Temporão relembra que o resultado foi o desmonte e ruptura do ministério e a nomeação do general Pazuello, uma pessoa desqualificada ao cargo e que compôs uma equipe também desqualificada. “Perdeu-se a integridade do órgão público federal, responsável por liderar esse esforço. É ele (Ministério da Saúde) que mobiliza a sociedade e monta um plano de comunicação com transparência. Quem discute com estados e municípios. Quem convoca as forças vivas do país pra somar esforços”, enumera, defendendo ações intersetoriais que unam políticas de emprego, econômica, alimentar, saúde e educação.

“Fizeram exatamente o contrário. Apostaram que o vírus iria sumir, que viriam medicamentos que, tomados precocemente, poderiam impactar na precaução da doença”, lamenta, concluindo. “Em vez de sentar com o Butantã e o Bio-Manguinhos, e chamar os cientistas.
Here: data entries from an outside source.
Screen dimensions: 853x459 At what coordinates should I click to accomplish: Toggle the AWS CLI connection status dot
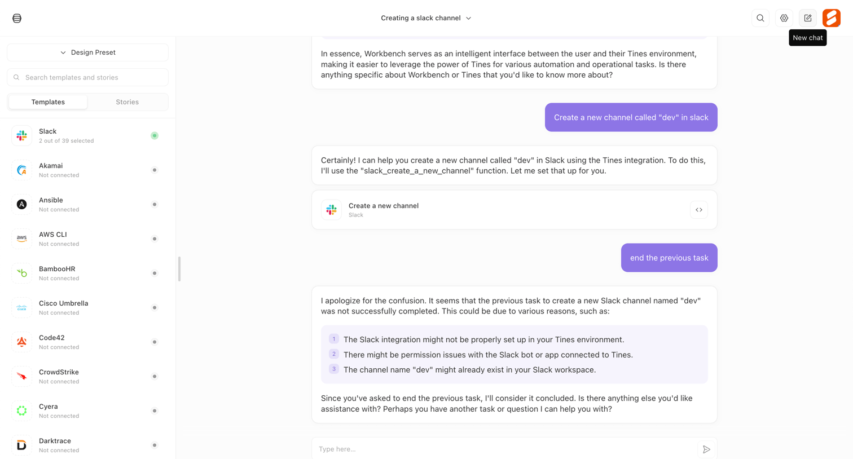[x=154, y=239]
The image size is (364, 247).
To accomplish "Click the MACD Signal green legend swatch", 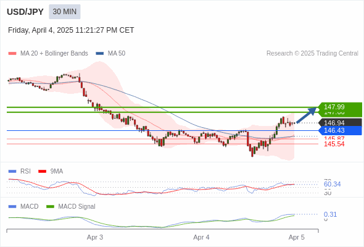I will tap(51, 206).
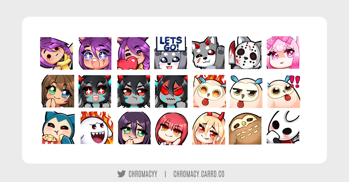
Task: Click the starry-eyed purple-haired girl emote
Action: [95, 53]
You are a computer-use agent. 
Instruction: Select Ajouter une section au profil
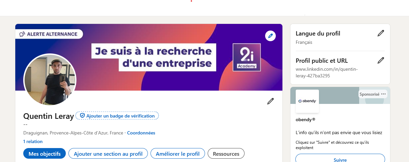point(108,154)
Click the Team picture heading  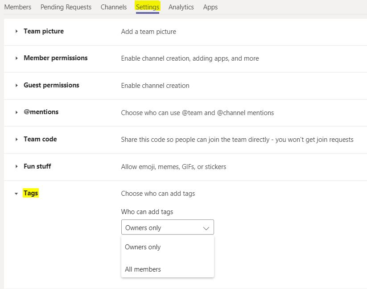pyautogui.click(x=44, y=31)
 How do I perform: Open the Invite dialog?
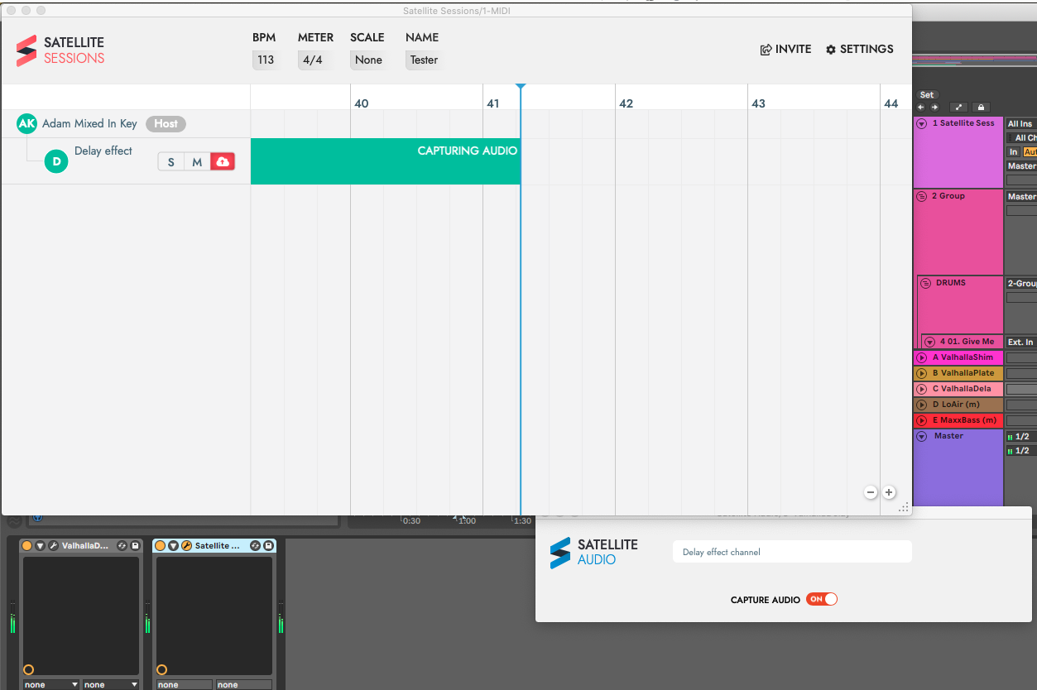point(785,50)
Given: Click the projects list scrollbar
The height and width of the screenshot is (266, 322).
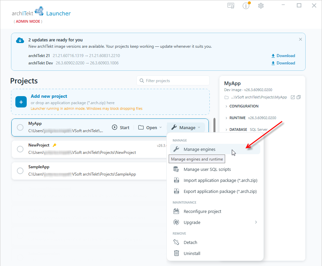Looking at the screenshot, I should click(x=214, y=125).
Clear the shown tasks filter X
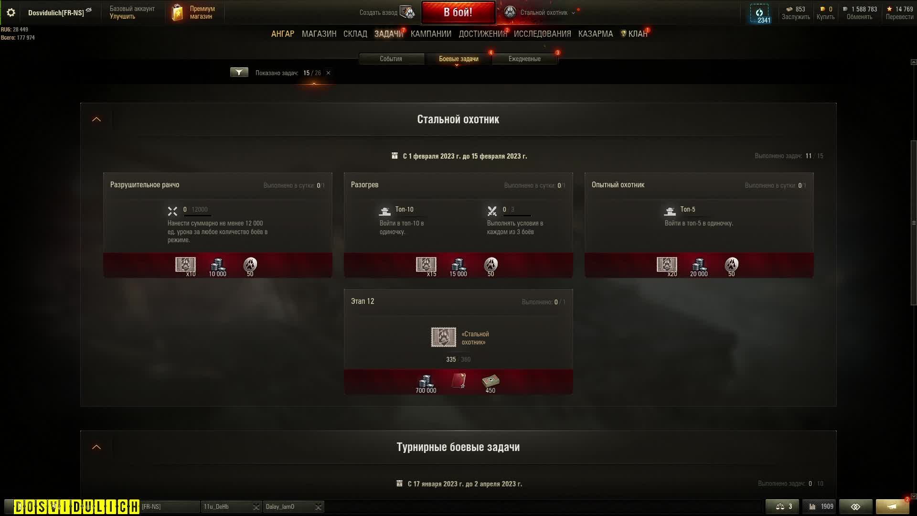This screenshot has width=917, height=516. point(328,73)
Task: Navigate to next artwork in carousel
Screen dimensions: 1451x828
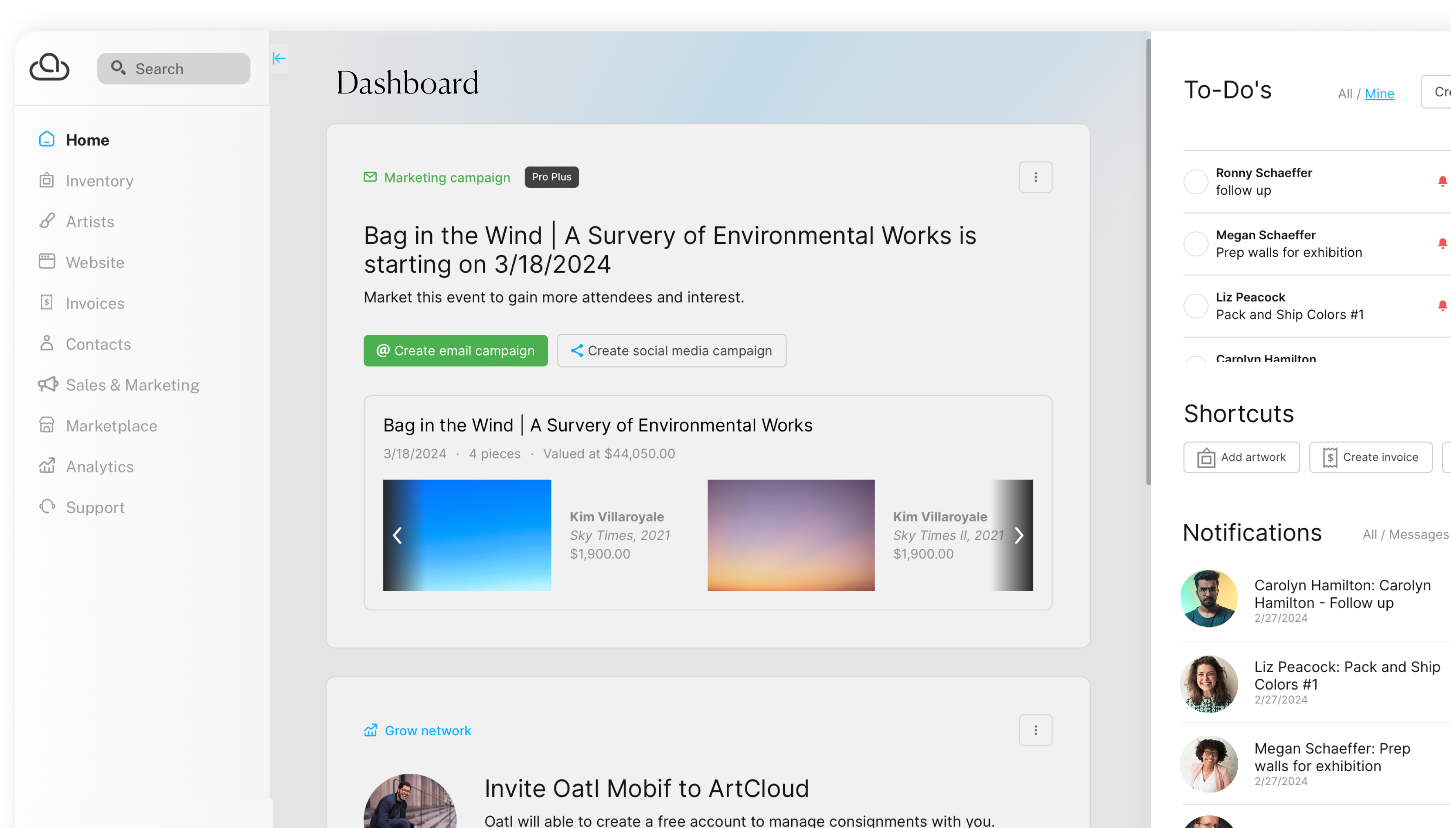Action: [x=1018, y=535]
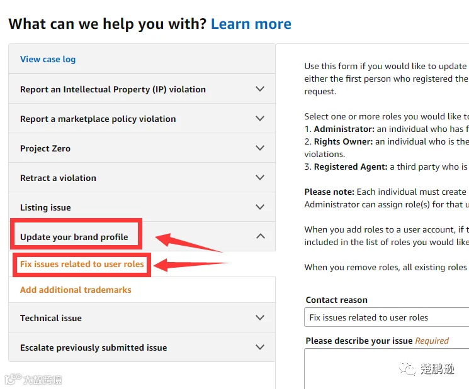Open the Report an Intellectual Property (IP) violation section

click(x=142, y=89)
De conversar com o PNI (Plano Nacional de Imunização), que é o melhor programa de vacinação do mundo, lá em maio e prospectar as vacinas candidatas e fazer pré-contratos”.

O ex-ministro acredita que a eventual substituição do ministro Eduardo Pazuello, que ganhou força no domingo (14), não resolveria a falta de rumos. “Teria que mudar tudo. Fazer uma autocrítica, dizendo que ivermectina e hidroxicloroquina não funcionam. Que o que funciona é isolamento e buscar mais vacinas. O que tem acontecido é o esforço de governadores e prefeitos, que busca fazer frente diante da ausência da autoridade sanitária nacional, que é o Ministério da Saúde”.